Micah Nathan is an American author of novels, short fiction, essays, and video games. His debut novel, Gods of Aberdeen, was published in 2005 by Simon & Schuster to critical acclaim, and his second novel, Losing Graceland, published by Broadway Books in 2011, also received positive reviews, called "a blend of the ironic and the painfully sincere" by the Washington Post, while the Boston Globe referred to its "low-rent variations on a Homeric theme, antic originality, and the near-magic realism of Elvis as a geriatric Ulysses."

In 2012 Nathan published Jack the Bastard and Other Stories, a short story collection with illustrations by Russ Nicholson, Phil Noto, Tradd Moore, and Michael Allred.
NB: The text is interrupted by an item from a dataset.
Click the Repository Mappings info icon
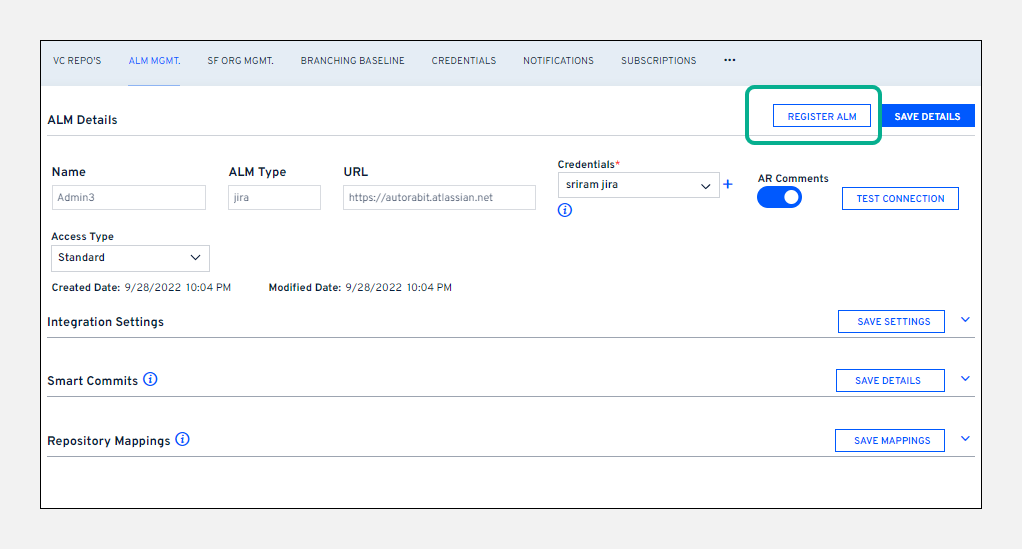Screen dimensions: 1022x549 coord(183,440)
Fat Possum Records released a limited edition soundtrack for the book, featuring tracks by The Black Keys and Townes Van Zandt. Nathan has worked as a creative consultant and head writer for several best-selling mobile games, including Shadowgun and Dead Trigger.

Nathan is a contributor to Vanity Fair, where he has written about Andy Warhol, Marilyn Monroe, Alan Rickman, River Phoenix, and James Spader (whom he has referred to as "...one of the more underrated actors of his generation, despite all the better-late-than-never accolades.").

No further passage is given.